12 points | by kianN 2 days ago ago

2 comments

  • tkcranny a day ago ago

    While it’s hardly insightful that SQL is useful, I would have liked to read more about what the actual workload involving duckdb on a local machine looked like. I’m fully on board that local or single vm workloads can do an awful lot, but I’ve never been particularly satisfied with the pipelines I’ve seen (including my own). Usually they’re piles of scripts and intermediate data files sitting around and are hard to make idempotent and understand if you aren’t the author.

    Also fwiw there’s no such thing as an M4 Ultra chip. That detail was either a mistake or hallucinated.

    • mkmccjr 18 hours ago ago

      Original author here -- thank you for your thoughtful comment.

      You're absolutely right that saying "SQL is useful" isn't exactly novel. My goal with the blog post was to describe the practical impact of leaning into SQL (and DuckDB) at our company.

      I'm not the SQL expert on our team (that's my colleague Kian) but I've seen the difference he's made with his expertise. A lot of the work we migrated into SQL was originally implemented as the kind of multi-step pipelines you described: we used multiple libraries, wrote intermediate files, and had to translate data between different formats.

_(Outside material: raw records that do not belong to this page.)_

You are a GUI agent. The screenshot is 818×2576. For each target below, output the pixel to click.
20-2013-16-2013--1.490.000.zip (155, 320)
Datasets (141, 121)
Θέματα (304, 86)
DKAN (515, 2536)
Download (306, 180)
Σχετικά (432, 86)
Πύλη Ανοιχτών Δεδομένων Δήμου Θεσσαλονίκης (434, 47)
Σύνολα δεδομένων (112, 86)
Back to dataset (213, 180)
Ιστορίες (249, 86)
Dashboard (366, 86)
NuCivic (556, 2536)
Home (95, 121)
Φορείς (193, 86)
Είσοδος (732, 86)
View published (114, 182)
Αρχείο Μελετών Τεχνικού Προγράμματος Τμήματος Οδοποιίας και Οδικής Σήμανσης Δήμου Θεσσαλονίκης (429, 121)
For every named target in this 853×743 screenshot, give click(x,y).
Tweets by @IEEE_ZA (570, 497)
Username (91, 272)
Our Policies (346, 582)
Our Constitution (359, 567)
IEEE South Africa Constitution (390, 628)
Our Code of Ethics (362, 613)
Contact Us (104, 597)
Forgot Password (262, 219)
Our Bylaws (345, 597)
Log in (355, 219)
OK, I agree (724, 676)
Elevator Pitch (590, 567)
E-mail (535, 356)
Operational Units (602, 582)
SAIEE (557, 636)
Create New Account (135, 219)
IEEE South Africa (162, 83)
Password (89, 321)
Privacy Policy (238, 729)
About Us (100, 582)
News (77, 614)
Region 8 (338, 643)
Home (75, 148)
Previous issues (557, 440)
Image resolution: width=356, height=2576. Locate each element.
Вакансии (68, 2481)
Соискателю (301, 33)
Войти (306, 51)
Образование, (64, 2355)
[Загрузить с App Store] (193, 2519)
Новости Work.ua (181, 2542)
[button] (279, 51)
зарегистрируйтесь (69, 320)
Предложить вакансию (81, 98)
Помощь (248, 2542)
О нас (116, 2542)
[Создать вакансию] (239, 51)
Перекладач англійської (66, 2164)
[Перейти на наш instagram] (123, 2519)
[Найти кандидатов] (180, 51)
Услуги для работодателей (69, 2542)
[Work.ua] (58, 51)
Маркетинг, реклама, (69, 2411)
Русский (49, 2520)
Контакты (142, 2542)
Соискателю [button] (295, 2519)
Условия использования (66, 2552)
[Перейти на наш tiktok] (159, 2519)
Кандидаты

      Kian recently rewrote a large stage of our pipeline so it runs entirely inside a single SQL script. It's a complicated script to be sure, but that's because the logic it implements is complex. And with CTEs, temp tables, and DuckDB's higher-order functions, it ended up being dramatically clearer than the original sprawl of code. More importantly, it's self-contained, and easy to inspect. Consolidating the logic into one place made a big difference for us.

      And thank you for catching my error about the CPU type. We recently moved from an M2 Ultra servers to M4 machines, and I mistakenly conflated the two when I wrote "M4 Ultra." I've corrected the post.